## TASK DESCRIPTION
Your answer should be every line of the entries that has the string "Given" in it.

(Source data)

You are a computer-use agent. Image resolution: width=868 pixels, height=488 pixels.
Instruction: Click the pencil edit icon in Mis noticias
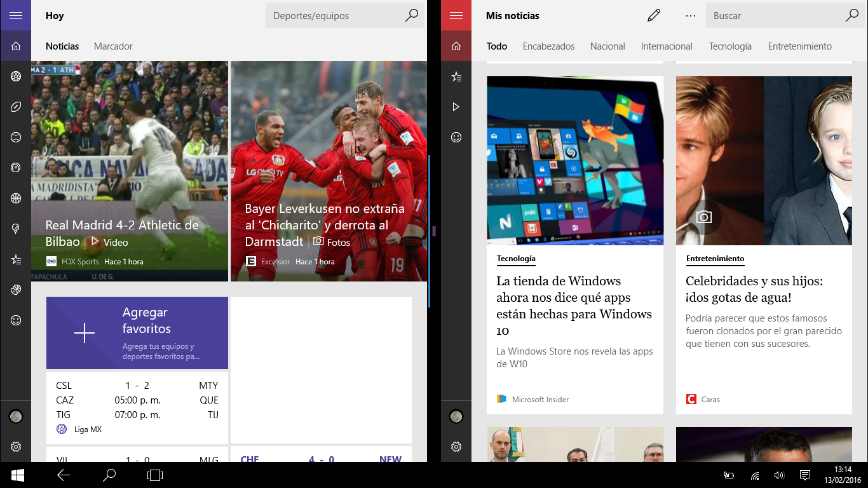(654, 16)
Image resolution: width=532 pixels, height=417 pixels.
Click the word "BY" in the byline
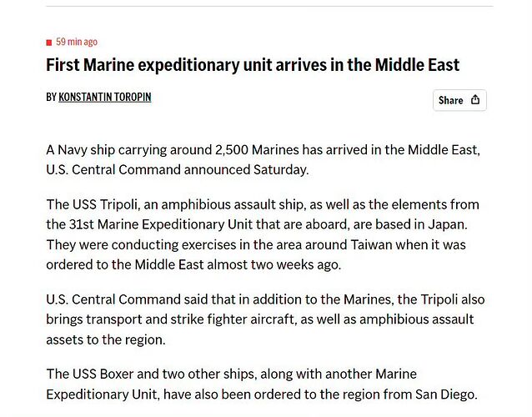pos(52,98)
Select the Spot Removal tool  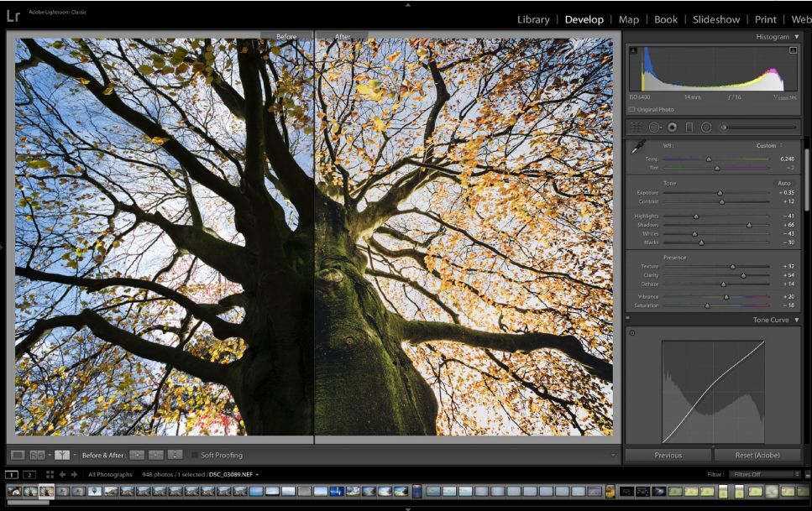click(655, 127)
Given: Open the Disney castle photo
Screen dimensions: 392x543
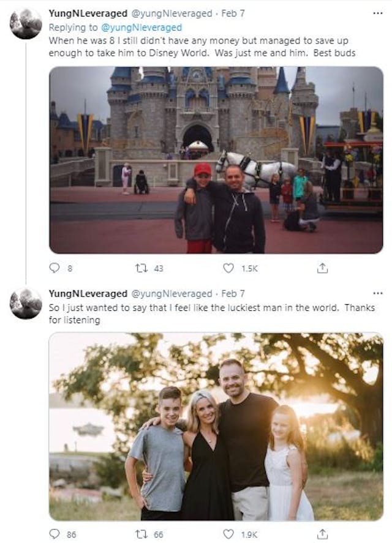Looking at the screenshot, I should pos(216,160).
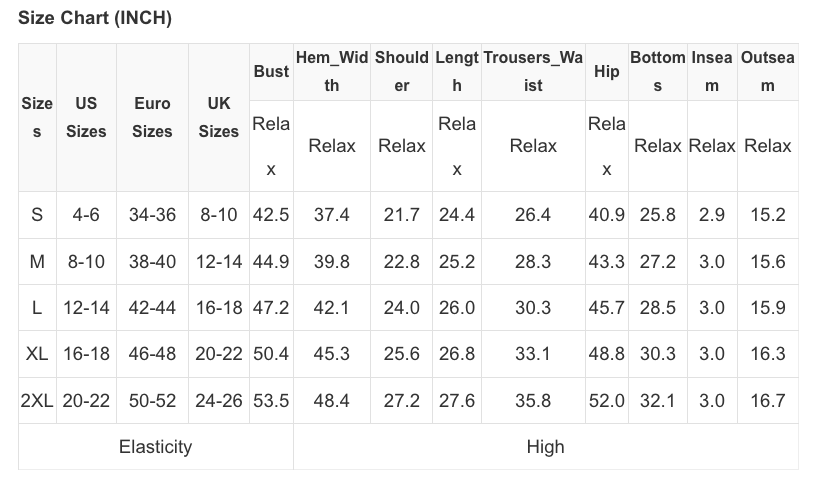The width and height of the screenshot is (828, 494).
Task: Click the 39.8 hem width value
Action: pyautogui.click(x=332, y=262)
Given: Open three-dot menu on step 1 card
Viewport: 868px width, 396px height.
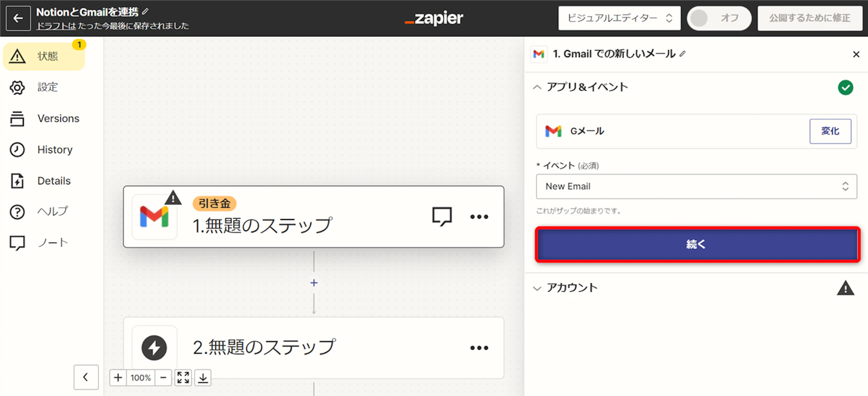Looking at the screenshot, I should [x=479, y=217].
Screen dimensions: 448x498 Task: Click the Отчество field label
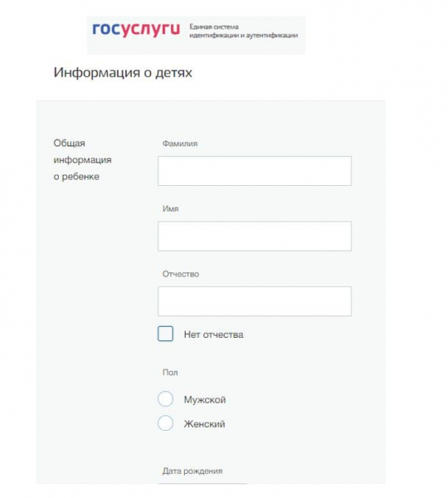pos(181,274)
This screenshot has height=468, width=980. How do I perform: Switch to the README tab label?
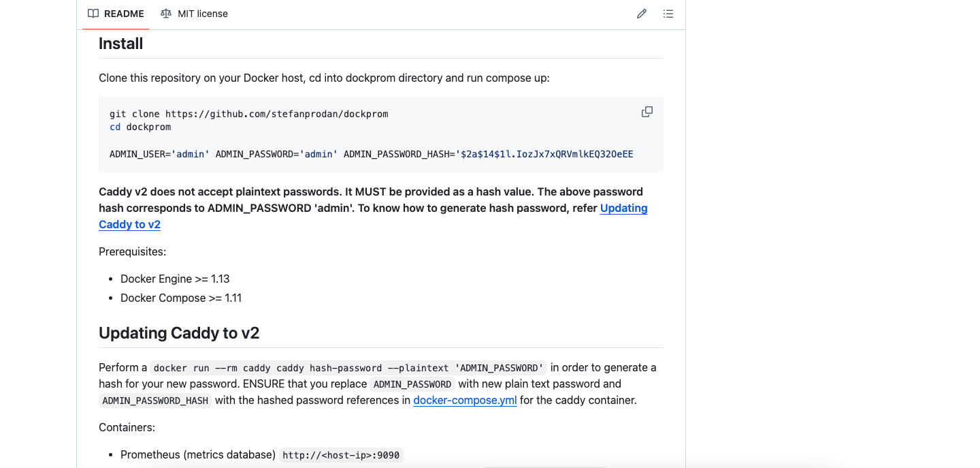click(x=124, y=14)
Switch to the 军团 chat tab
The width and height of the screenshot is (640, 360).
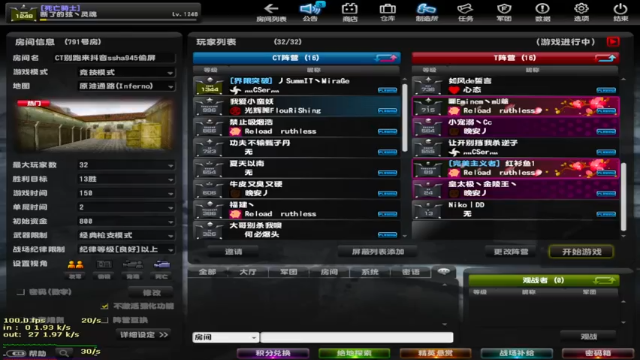[289, 272]
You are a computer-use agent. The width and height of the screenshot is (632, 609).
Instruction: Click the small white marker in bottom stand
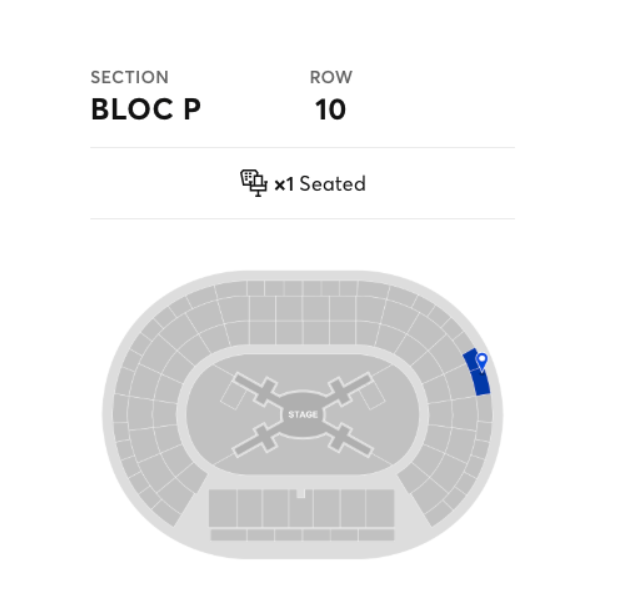[301, 494]
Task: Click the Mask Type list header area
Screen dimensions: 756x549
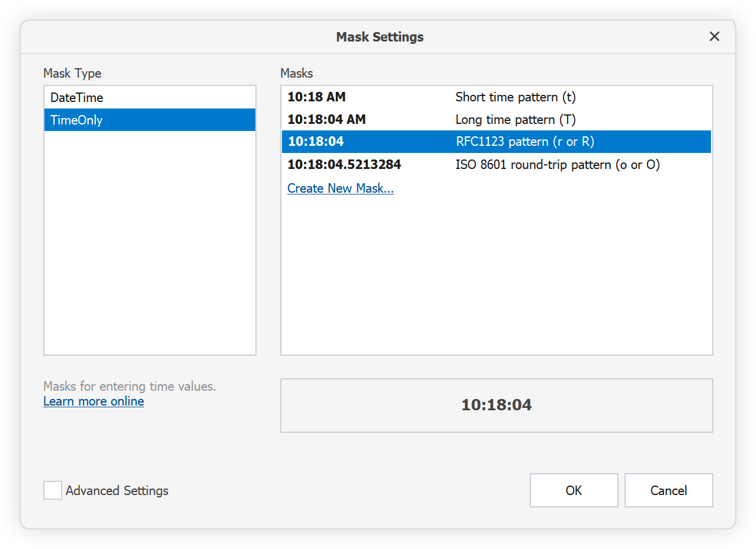Action: coord(72,73)
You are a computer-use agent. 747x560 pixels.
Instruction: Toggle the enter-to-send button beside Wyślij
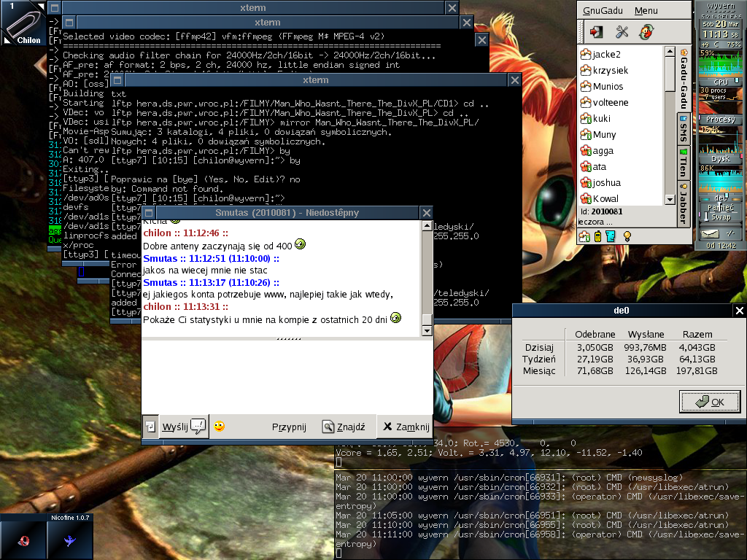(x=150, y=427)
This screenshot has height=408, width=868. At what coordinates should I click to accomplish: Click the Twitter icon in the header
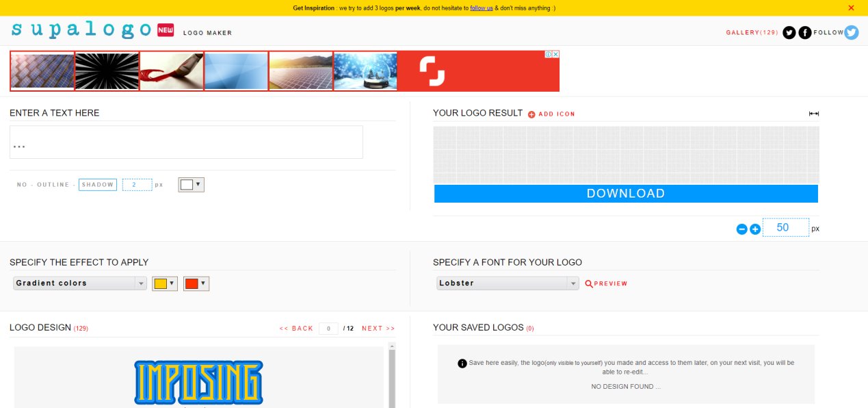(789, 32)
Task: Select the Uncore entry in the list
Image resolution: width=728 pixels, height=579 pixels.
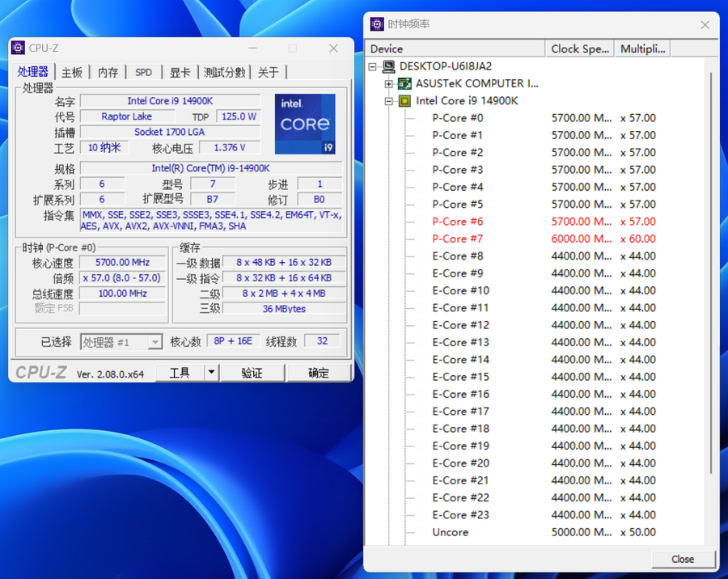Action: [451, 532]
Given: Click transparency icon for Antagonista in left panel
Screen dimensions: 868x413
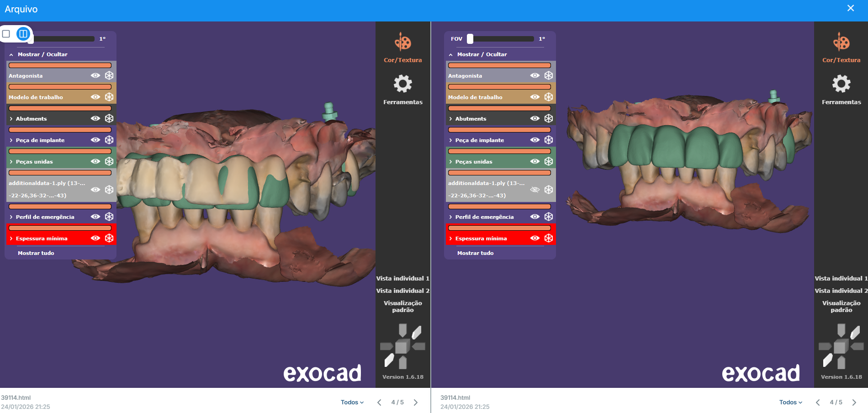Looking at the screenshot, I should (x=109, y=75).
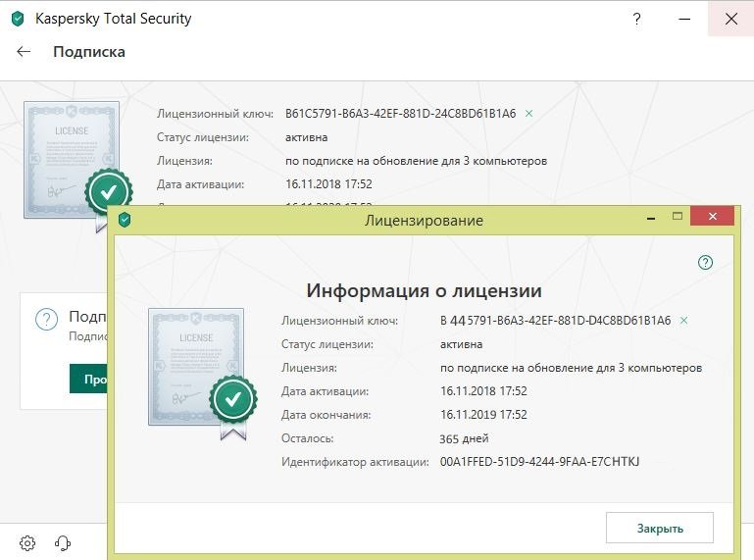This screenshot has height=560, width=754.
Task: Click the partly hidden green Про button
Action: [x=88, y=379]
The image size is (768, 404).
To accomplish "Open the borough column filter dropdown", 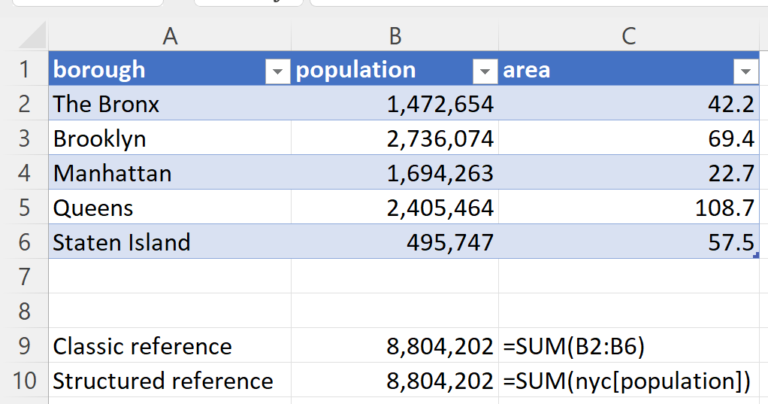I will [x=275, y=71].
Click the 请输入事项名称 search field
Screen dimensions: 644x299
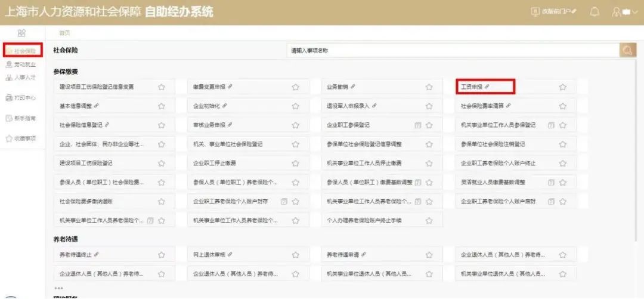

## RESULT OF THIS TASK
Given: Open the Disney castle photo
Given: Open three-dot menu on step 1 card
Given: Click transparency icon for Antagonista in left panel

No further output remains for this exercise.